Lord Frank Ashcroft Judd, Class of 1953
Reminiscences by Malcolm Cooke (Class of 1953)
I went to CLS in Autumn 1947 and joined Old2A. Among the 30’ish was Frank Judd. Most of us lived in the suburbs and came in each day in old pre-war trains, cranky trams or Underground. The atmosphere was smoky and really rather unhealthy and I recall seeing the eye stinging green pea soup fog in that playground.
Frank had come to the school in 1946, his elder brother having been at CLS when it was evacuated to Marlborough.
Mr Lee-Uff was our form master and I recall a tall man with his academic robe standing in front of the coal fire in the corner of the room blocking out the meagre heat.
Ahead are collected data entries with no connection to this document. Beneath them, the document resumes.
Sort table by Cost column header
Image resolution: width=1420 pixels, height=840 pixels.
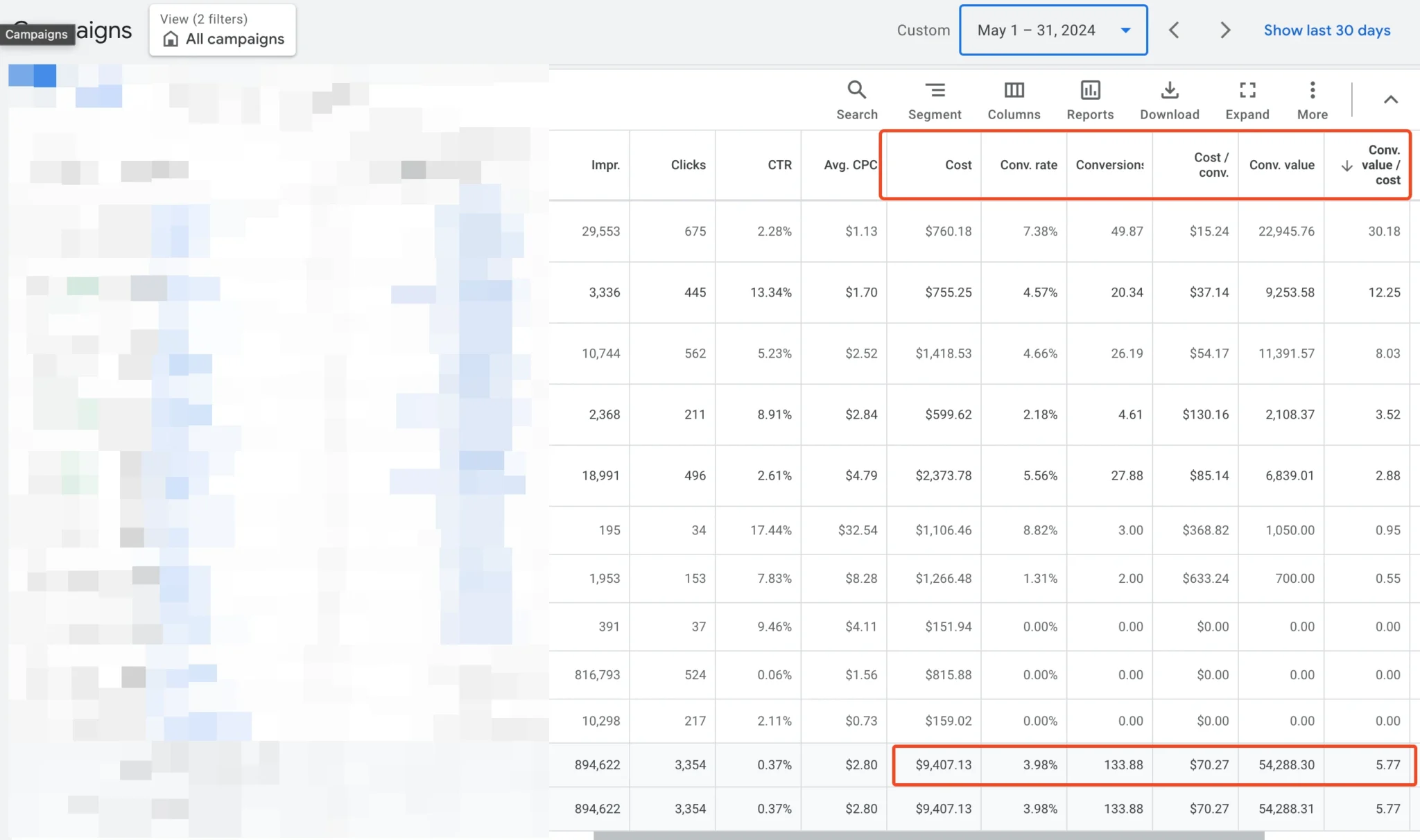958,165
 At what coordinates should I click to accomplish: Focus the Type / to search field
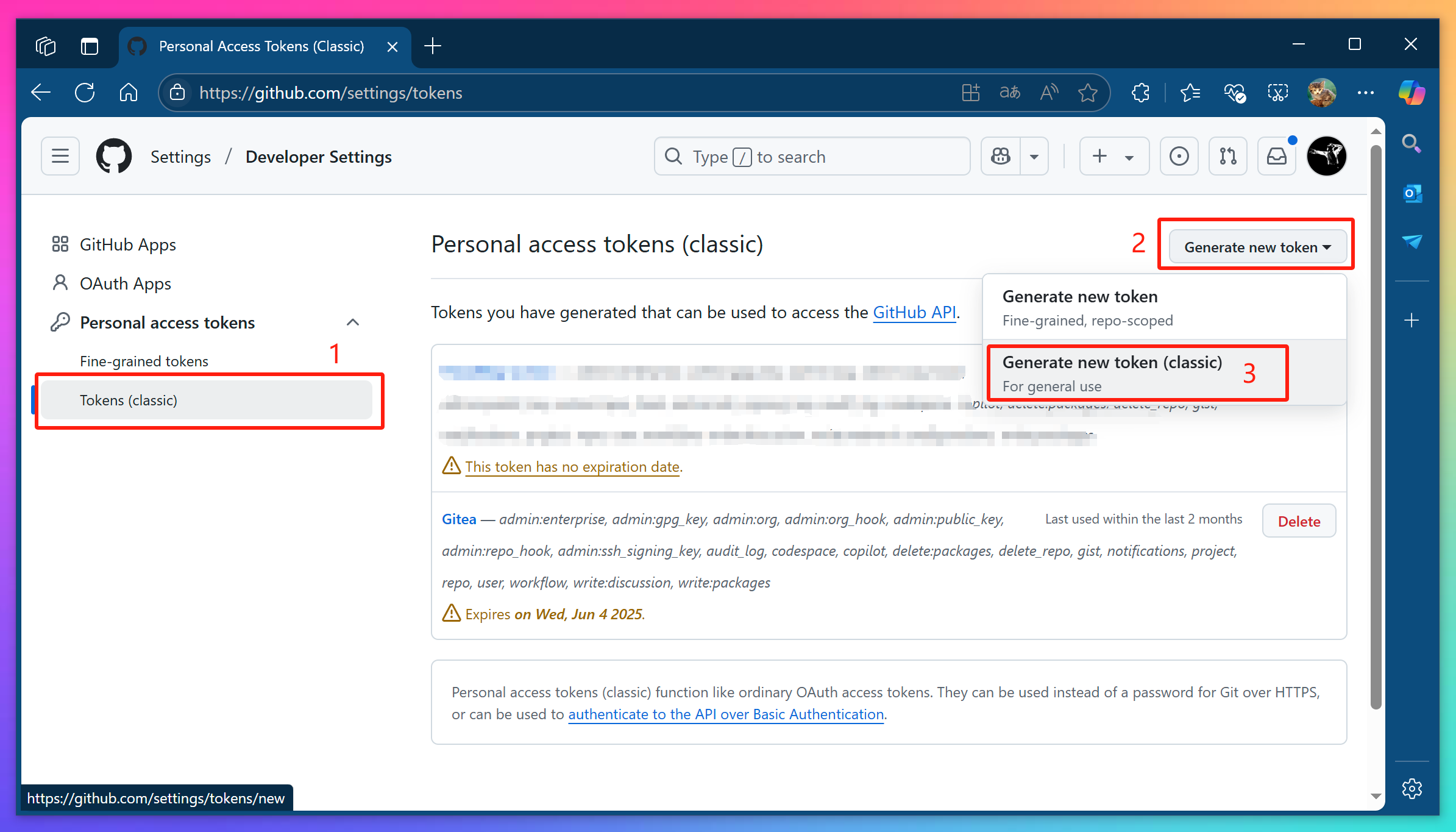811,157
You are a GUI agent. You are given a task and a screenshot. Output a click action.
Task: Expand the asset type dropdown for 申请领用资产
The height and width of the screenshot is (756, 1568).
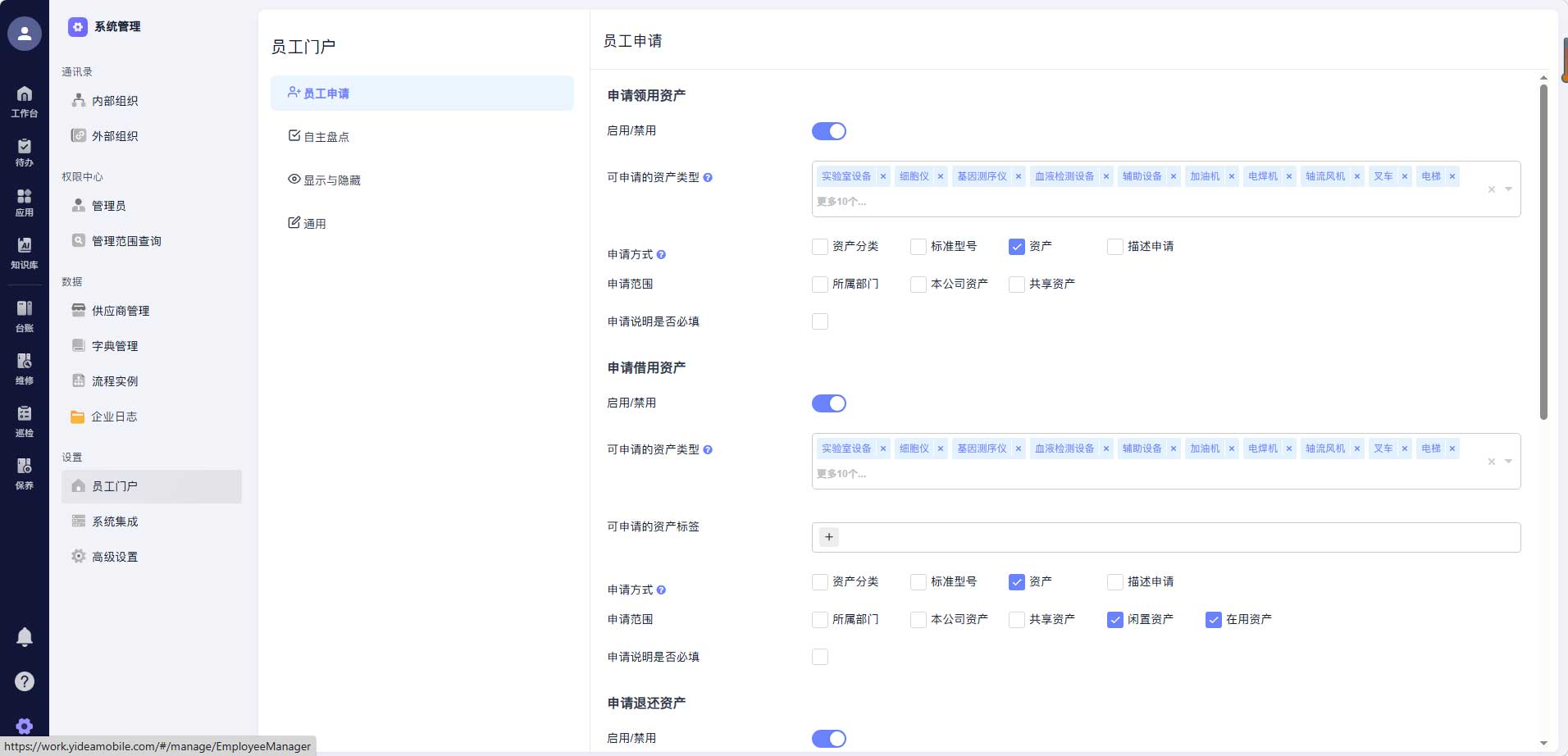1507,189
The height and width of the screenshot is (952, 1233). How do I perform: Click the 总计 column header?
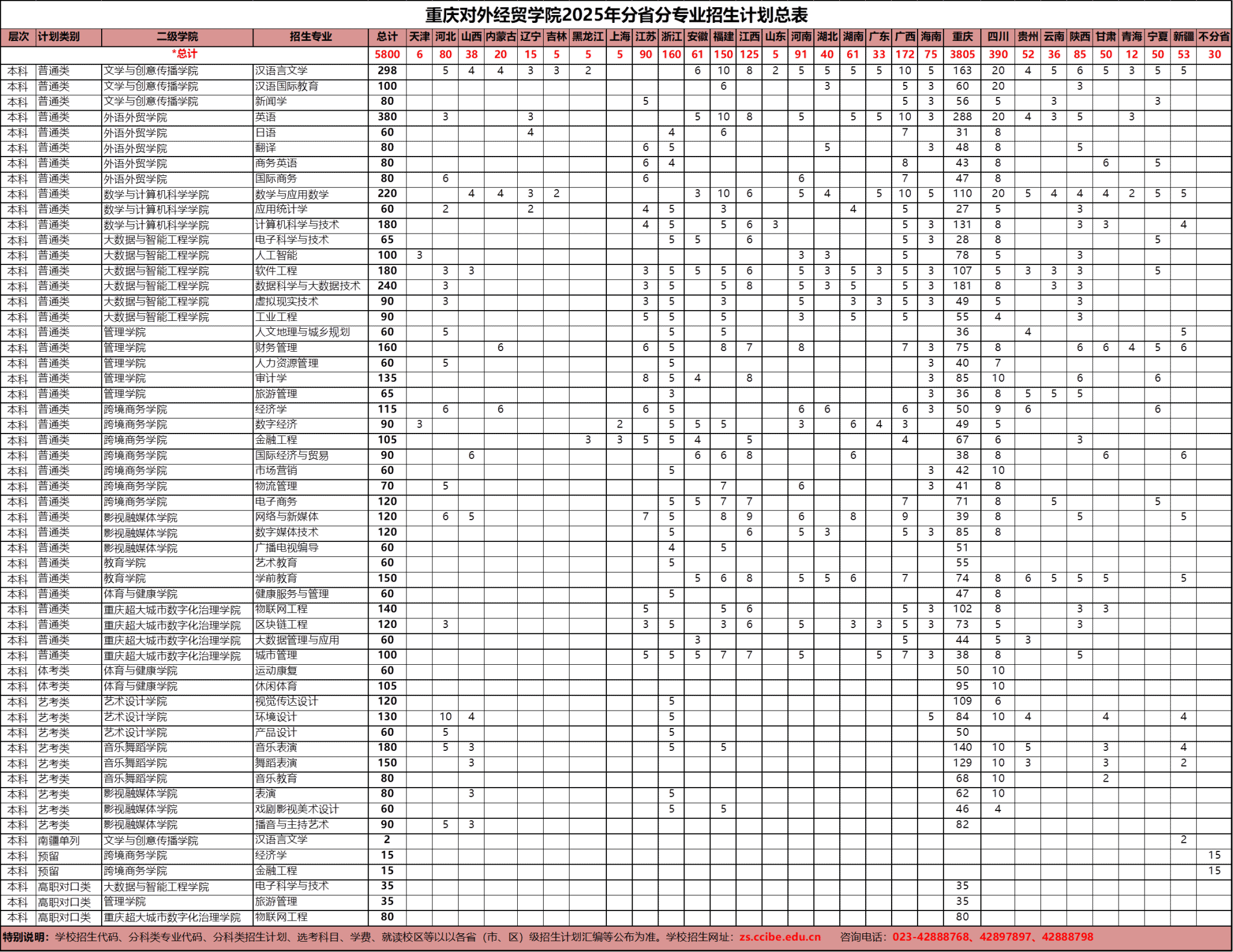click(387, 37)
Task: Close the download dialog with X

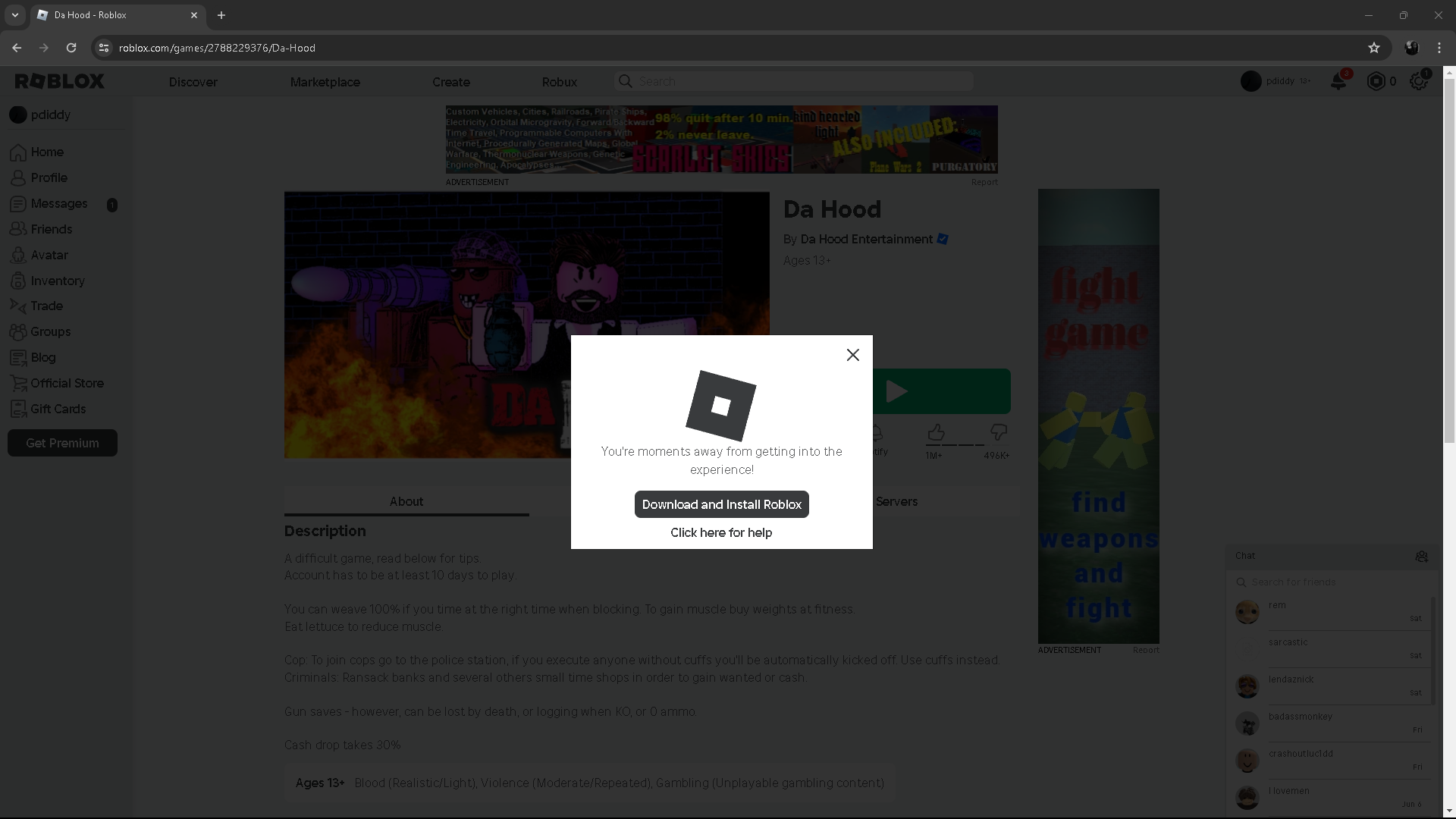Action: coord(852,355)
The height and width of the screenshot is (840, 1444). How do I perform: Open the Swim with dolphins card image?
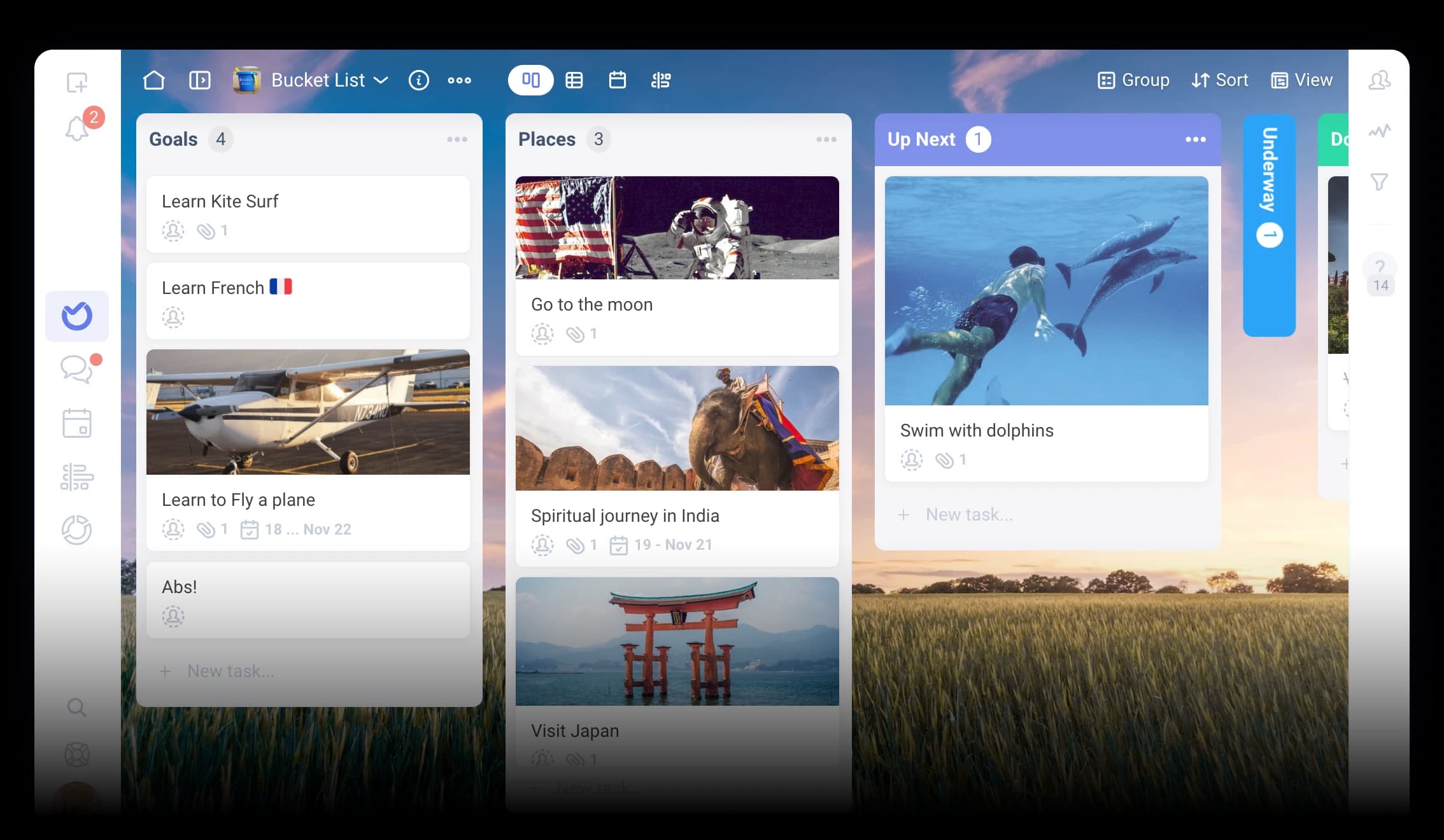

In the next year we were divided into Classic, Modern or Science a or b streams. Frank and I were placed in M3a and proceeded through to M5a at the end of which we took the newly introduced O levels. At this time our paths within the school differed and he joined the History 6th under the leadership of Joe Hunt. Frank and Joe maintained a close intellectual relationship until Joe’s death (I believe in his 90’s).
By the 6th form Frank’s skills and aptitude for debate were well established and much ahead of someof us lesser mortals. He wore the CEWC badge on his lapel (Council for Education in World Citizenship) which was indicative of the influence his Father had on Frank. Indeed both his parents were very influential on Frank’s life, his Mother being active in the Labour Party and his Father in Internationalism. I recall lunchtimes when Frank would take ages to finish his eventually cold meal. This was because he would load his fork with food but then expound at length on his subject while the food fell from the fork, piece by piece, until needing a reload. This trait was to remain throughout his life.
Our ways then parted, came together and went to and fro as circumstances changed and the years passed. Frank met his wife Chris which occasioned a remarkable series of coincidences. Chris lived in Bexleyheath as I did. I briefly went to a Primary school there before joining CLS. Chris, 4 years younger, was also there and her Mother taught me. It was not till some years later that the coincidence came to light and Frank always delighted in telling the story.
Frank’s distinguished and very active life has been remarkable and well documented and I will confine my remarks to highlights in our personal and family relationships.
When a constituency MP for Portsmouth North, we lived near there and I was able to witness his and Chris’s activities, as well as meet socially and watch our young families grow up. Frank was a truly excellent constituency MP ably supported by Chris. It was a great disappointment to them when they lost the seat having initially survived the rising Conservative fortunes.
Some years later when Frank had been elevated to the peerage, he and Chris moved to their delightful cottage in the Lake District. With a flat in Pimlico he was able to continue as a working peer for many years but this could only have been possible with the tireless support of Chris. She had to ensure that the ‘Judd’ firm could survive by mastering the inevitable march of conducting business by email. Frank’s enormous range of talents had to stop somewhere and that was technology.
The cottage was never lacking visitors at weekends during which extensive and strenuous walks would take place. They were generous hosts and their energy was extraordinary. I can recall Frank wishing to have a deep discussion with me about the nuclear deterrent while sitting in a teashop by the lake in Keswick.
In his later years, Frank’s hearing became disabling. To Frank, where communication has been his life, this was so difficult and it was distressing to see that. Yet he continued to play an active part in the House of Lords and a wide range of local activities as well as Newcastle University.
Frank Judd – tireless in endeavour and generous in friendship.